What I find highly interesting, and inconsistent, is Hitchens’ presumption of meaning. Hitchens is an atheist. In his worldview, any objective transcendent meaning to life or its events is utterly illusory. No purpose here. Just a random collision of atoms in this cold dark universe we call home. Hitchens implies as much: “To the dumb question ‘Why me?’ the cosmos barely bothers to return the reply: Why not?” “Why me?’ is indeed a dumb question when there’s nothing or no one to answer.
However, Hitchens smuggles in morsels of meaning throughout. He tells us that in the “sick country” there appears to be no racism, implying that racism is really objectively wrong. The “egalitarian spirit” of the place accompanied by “hard work” are really good things to Hitchens. But how can we determine such things are objectively good in an atheistic world devoid of objective Good?

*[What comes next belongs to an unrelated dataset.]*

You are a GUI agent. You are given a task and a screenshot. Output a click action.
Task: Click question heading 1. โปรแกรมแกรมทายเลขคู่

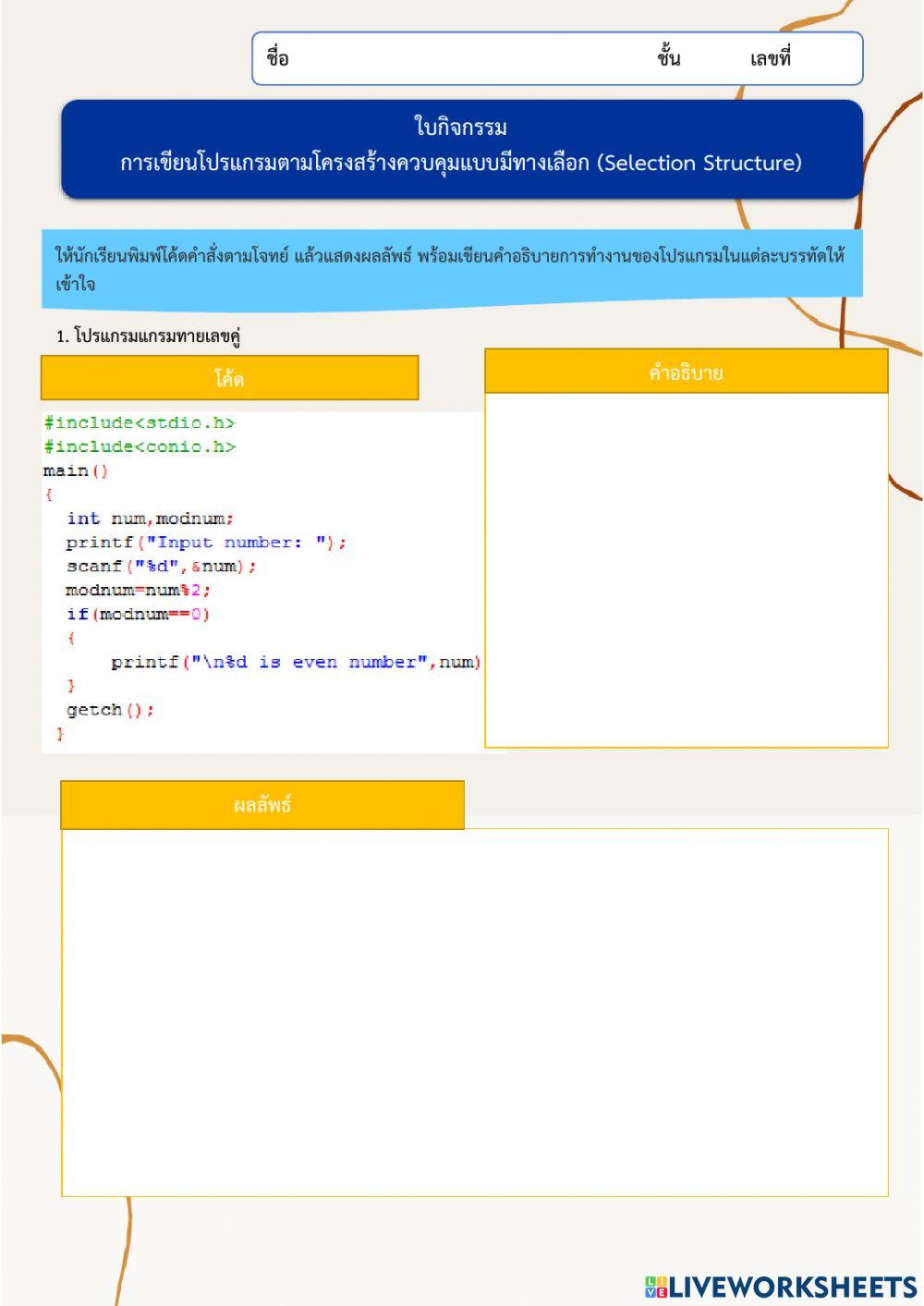tap(149, 336)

Instead of rage, Hitchens is “badly oppressed by a gnawing sense of waste.” But how do we make sense of waste in an ultimately meaningless universe? Rather than battling cancer, Hitchens wishes for “suffering in a good cause” or risking his life “for the good of others.” Noble ideas to be sure, but only meaningful in a universe with real Good, real Meaning Given Hitchens’ worldview, I find his atheist forefather Bertrand Russell to be much more consistent:
That man is the product of causes that had no prevision of the end they were achieving; that his origin, his growth, his hopes and fears, his loves and his beliefs, are but the outcome of accidental collocations of atoms; that no fire, no heroism, no intensity of thought and feeling, can preserve individual life beyond the grave; that all the labors of the ages, all the devotion, all the inspiration, all the noonday brightness of human genius, are destined to extinction in the vast death of the solar system, and that the whole temple of Man’s achievement must inevitably be buried beneath the debris of a universe in ruins…
Don’t misunderstand me, I wish no ill on Mr. Hitchens. Count me in with the “astonishing number of prayer groups” on his side. I want him to beat cancer. But I also want him to be consistent. I don’t want his life to suffer such an ignoble end, “buried beneath the debris of a universe in ruins.” But such would be consistent with atheism. Rather, I want him to find the True, the Good, and the Beautiful — a life filled with meaning. However, such a discovery can only come through conversion to Christian theism, the very worldview Hitchens has given an entire lifetime to destroying.
So is there hope for Hitchens? Absolutely. In the Christian worldview, hope reigns supreme. Redemption is possible because there really is a Redeemer. And He holds out hope, even to the cancer-stricken hostile atheist, until the very last breath of life is taken.